In Northwest, Inc. v. Ginsberg [docket; cert. petition, PDF] the court will decide on the scope of preemption under the Airline Deregulation Act of 1978 (ADA) [49 USC § 41713(b)]. Section 41713(b) provides that states “may not enact or enforce a law, regulation or other provision having the force and effect of law related to a price, route, or service of an air carrier.” Respondent Ginsberg participated in Northwest Airlines’ frequent flyer program and sued when he was removed from the program. Although the district court dismissed Ginsberg’s implied covenant of good faith claim as preempted by the ADA, the US Court of Appeals for the Ninth Circuit reversed [opinion] as to the implied covenant claim, finding such claims categorically unrelated to a price, route or service.
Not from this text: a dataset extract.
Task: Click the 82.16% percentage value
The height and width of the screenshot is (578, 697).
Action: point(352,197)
In Town of Greece v. Galloway [docket; cert. petition, PDF] the court will consider, “whether the court of appeals erred in holding that a legislative prayer practice violates the Establishment Clause notwithstanding the absence of discrimination in the selection of prayer-givers or forbidden exploitation of the prayer opportunity.” In its 1983 decision in Marsh v. Chambers [opinion] the Supreme Court upheld the practice of starting a legislative session with a prayer unless the selection of prayer-givers “stem[s] from an impermissible motive” or “the prayer opportunity has been exploited to proselytize or advance any one, or to disparage any other, faith or belief.” In this case, the town of Greece, New York, allowed volunteer private citizens to open town board meetings with a prayer. This US Court of Appeals for the Second Circuit struck down [opinion; JURIST report] the practice, applying the “endorsement” test from Lemon v. Kurtzman [opinion].
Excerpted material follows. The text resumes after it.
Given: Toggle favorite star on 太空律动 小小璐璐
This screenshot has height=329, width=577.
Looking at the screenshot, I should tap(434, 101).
In Medtronic, Inc. v. Boston Scientific Corp. [docket; cert. petition, PDF] the court will determine whether, in a declaratory judgment action brought by a patent licensee, the licensee has the burden to prove that its products do not infringe the patent, or whether the patentee must prove infringement. The Supreme Court ruled in 2007 in MedImmune, Inc. v. Genentech, Inc. [opinion; JURIST report] that a patent licensee that believes that its products do not infringe the patent and accordingly are not subject to royalty payments is “not required … to break or terminate its … license agreement before seeking a declaratory judgment in federal court that the underlying patent is … not infringed.” In this case the US Court of Appeals for the Federal Circuit held [opinion] that, “in the limited circumstance when an infringement counterclaim by a patentee is foreclosed by the continued existence of a license, a licensee seeking a declaratory judgment of noninfringement and of no consequent liability under the license bears the burden of persuasion.”

Finally, in Fernandez v. California [docket; cert. petition, PDF] the court will decide “whether a defendant must be personally present and objecting when police officers ask a co-tenant for consent to conduct a warrantless search or whether a defendant’s previously stated objection, while physically present, to a warrantless search is a continuing assertion of Fourth Amendment rights which cannot be overridden by a co-tenant.” The Court of Appeals of California concluded [opinion] that Supreme Court precedent established in 2006 in Georgia v. Randolph [opinion; JURIST report] “does not require exclusion of the evidence obtained in the warrantless search of defendant’s home.”